In the southeast, the key Antonovskyi bridge over the Dnipro river in Kherson region was targeted again by Ukrainian forces trying to disrupt Russian supply lines.

Yuri Sobolevsky, deputy head of Kherson regional council ousted by Russian occupation forces, said on Telegram the bridge had been seriously damaged after “overnight actions”.

Reuters was unable to verify the reports.

U.S. Under Secretary of Defense for Policy Colin Kahl on Monday said Russia had suffered between 70,000 and 80,000 casualties, either killed or wounded, since its invasion of Ukraine began on Feb. 24. Russia calls the war a “special military operation”.


United Nations chief Antonio Guterres on Monday called any attack on a nuclear plant “suicidal” and demanded U.N. nuclear inspectors be given access to Zaporizhzhia, the largest nuclear power complex of its kind in Europe.

Russia’s invading forces seized the southern Ukrainian region containing Zaporizhzhia in March, when the site was struck without damage to its reactors. The area, including the city of Kherson, is now the target of a Ukrainian counter-offensive.

Ukraine appealed for the area around the complex to be demilitarised and for the International Atomic Energy Agency, the U.N.’s nuclear watchdog, to be let in. Russia said it too favoured an IAEA visit, which it accused Ukraine of blocking.

Both sides blamed the other for weekend attacks around the complex, which is still being run by Ukrainian technicians.
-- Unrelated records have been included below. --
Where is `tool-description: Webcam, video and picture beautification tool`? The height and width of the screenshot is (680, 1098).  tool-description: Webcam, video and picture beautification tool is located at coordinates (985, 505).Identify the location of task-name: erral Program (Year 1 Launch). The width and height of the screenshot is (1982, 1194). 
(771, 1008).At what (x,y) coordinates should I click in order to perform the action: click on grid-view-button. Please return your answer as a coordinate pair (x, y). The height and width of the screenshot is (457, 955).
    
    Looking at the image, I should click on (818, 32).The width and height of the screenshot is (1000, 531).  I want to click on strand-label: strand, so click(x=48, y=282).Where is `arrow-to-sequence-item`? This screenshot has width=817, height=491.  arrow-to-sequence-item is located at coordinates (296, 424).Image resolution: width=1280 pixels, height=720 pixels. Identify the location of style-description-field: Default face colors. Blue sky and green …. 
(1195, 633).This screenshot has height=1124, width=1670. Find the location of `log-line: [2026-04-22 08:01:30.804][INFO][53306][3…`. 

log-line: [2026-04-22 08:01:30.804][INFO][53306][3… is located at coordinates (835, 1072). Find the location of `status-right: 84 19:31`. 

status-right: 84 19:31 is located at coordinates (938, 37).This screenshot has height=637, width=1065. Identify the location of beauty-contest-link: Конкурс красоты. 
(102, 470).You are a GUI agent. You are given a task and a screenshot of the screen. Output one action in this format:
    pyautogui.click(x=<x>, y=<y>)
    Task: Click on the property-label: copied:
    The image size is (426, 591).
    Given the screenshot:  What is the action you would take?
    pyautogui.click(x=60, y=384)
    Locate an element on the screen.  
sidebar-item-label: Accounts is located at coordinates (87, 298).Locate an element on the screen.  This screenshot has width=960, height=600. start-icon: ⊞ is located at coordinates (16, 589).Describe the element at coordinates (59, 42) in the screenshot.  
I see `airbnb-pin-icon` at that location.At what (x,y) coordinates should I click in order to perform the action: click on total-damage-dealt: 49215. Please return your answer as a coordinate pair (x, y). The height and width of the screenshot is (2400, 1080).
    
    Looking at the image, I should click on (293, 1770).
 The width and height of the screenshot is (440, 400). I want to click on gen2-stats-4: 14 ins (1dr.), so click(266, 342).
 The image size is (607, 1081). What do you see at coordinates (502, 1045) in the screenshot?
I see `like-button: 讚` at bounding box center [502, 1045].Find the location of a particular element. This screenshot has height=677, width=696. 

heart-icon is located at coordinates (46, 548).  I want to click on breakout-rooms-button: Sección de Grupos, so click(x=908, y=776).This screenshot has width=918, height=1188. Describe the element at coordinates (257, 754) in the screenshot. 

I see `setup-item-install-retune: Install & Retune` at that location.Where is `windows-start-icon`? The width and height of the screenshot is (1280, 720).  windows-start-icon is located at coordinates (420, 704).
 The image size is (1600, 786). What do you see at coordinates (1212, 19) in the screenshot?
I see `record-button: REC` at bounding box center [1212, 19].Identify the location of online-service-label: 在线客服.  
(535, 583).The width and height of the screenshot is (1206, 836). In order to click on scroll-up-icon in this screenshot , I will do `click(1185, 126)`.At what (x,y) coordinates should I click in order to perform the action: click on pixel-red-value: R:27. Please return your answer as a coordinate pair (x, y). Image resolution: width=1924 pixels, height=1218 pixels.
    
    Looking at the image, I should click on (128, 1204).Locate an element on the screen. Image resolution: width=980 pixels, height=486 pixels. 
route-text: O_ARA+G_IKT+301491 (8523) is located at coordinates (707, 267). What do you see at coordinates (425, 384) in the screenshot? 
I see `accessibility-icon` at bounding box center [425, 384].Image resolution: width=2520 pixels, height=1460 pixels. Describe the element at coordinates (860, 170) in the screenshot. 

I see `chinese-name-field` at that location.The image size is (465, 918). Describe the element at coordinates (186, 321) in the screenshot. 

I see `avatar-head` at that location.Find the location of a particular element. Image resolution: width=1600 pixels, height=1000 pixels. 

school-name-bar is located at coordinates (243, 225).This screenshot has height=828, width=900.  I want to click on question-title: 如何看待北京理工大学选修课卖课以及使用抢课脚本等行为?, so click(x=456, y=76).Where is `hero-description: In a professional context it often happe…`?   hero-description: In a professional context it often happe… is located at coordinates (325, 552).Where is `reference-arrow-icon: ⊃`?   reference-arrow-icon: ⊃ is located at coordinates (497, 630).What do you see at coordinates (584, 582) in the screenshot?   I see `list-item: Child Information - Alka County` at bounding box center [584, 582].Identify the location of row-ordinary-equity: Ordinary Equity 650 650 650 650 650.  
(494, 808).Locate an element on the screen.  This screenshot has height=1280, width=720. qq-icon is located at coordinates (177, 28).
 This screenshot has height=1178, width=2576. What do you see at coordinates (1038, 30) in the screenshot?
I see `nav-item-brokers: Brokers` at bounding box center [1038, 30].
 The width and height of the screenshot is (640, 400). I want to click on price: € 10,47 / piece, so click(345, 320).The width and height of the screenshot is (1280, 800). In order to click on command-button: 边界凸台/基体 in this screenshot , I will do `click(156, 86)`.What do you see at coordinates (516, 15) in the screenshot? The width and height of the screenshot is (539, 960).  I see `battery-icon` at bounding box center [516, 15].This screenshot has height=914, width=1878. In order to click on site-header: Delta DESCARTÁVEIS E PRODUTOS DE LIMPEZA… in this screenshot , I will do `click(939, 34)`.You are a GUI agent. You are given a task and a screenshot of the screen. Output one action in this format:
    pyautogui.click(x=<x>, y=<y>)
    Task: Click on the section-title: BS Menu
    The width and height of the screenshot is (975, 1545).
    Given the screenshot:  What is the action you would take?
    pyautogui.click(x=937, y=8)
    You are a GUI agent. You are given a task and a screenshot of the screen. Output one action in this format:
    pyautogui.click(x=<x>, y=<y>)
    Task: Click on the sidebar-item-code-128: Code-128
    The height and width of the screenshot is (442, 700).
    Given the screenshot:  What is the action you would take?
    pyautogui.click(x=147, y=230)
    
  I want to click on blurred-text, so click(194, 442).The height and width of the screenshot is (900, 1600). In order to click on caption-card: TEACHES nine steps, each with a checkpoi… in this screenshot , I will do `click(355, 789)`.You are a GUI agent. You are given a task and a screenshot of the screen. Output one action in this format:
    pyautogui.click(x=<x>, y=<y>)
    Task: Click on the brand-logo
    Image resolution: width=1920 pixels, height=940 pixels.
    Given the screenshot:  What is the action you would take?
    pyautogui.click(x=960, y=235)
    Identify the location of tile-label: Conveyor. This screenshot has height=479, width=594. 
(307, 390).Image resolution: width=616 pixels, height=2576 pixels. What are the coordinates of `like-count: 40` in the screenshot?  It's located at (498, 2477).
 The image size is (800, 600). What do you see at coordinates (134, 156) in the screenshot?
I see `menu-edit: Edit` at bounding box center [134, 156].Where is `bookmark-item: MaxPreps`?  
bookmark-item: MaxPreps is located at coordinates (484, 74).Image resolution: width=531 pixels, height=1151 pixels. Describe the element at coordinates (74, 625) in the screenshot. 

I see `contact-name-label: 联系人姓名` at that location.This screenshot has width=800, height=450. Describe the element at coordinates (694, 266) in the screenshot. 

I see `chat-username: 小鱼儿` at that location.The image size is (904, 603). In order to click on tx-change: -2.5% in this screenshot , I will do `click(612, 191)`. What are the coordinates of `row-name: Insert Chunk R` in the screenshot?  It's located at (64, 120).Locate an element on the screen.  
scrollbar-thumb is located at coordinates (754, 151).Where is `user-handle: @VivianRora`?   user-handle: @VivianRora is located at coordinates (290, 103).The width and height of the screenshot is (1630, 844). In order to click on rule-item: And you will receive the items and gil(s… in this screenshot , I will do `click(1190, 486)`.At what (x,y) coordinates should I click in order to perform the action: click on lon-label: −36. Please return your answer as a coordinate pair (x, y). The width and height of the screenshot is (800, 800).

Ukraine said three radiation sensors were damaged and two workers injured by shrapnel.

Petro Kotin, head of Ukraine’s state nuclear power company Energoatom, said 500 Russian soldiers and 50 pieces of heavy machinery, including tanks, trucks and armoured infantry vehicles were at the site.

He called for peacekeepers to run the plant, and warned of the risk of shells hitting the plant’s six containers of highly radioactive spent nuclear fuel.

Russia’s defence ministry said Ukrainian attacks had damaged power lines servicing the plant and forced it to reduce output by two of its six reactors to “prevent disruption”.

Reuters could not independently verify either side’s account.

In an evening video shared online, Ukrainian President Volodymyr Zelenskiy called for new Western sanctions on Russia’s nuclear industry “for creating the threat of a nuclear disaster.”

Dr Mark Wenman, a nuclear expert at Imperial College London, played down the risk of a major incident, saying the Zaporizhzhia reactors were relatively robust and the spent fuel well protected.


Stepping up its fiscal aid and military spending on Ukraine, Washington announced it will send $4.5 billion in budgetary support and $1 billion in weapons, including long-range rocket munitions and armoured medical transport vehicles.

Overall, the United States has contributed more than $18 billion to Ukraine this year.

While pouring arms and money into Ukraine, the United States was also enforcing financial sanctions against the Kremlin and the wealthy elites who support President Vladimir Putin.

A U.S. judge authorised prosecutors to seize a $90 million Airbus (AIR.PA) plane owned by sanctioned Russian oligarch Andrei Skoch, prosecutors said on Monday.

Skoch, a member of the Duma, the lower house of the Russian parliament, was initially sanctioned by the U.S. Treasury Department in 2018 for alleged ties to Russian organised criminal groups. He was hit with further sanctions in the wake of Russia’s invasion of Ukraine.

The plane is now in Kazakhstan, court papers show. Kazakhstan’s embassy in the United States did not respond to a request for comment.

Russia says it is waging a “special military operation” in Ukraine to rid it of nationalists and protect Russian-speaking communities. Ukraine and the West describe Russia’s actions as an unprovoked war of aggression.

The conflict has displaced millions, killed thousands of civilians and left cities, towns and villages in ruins.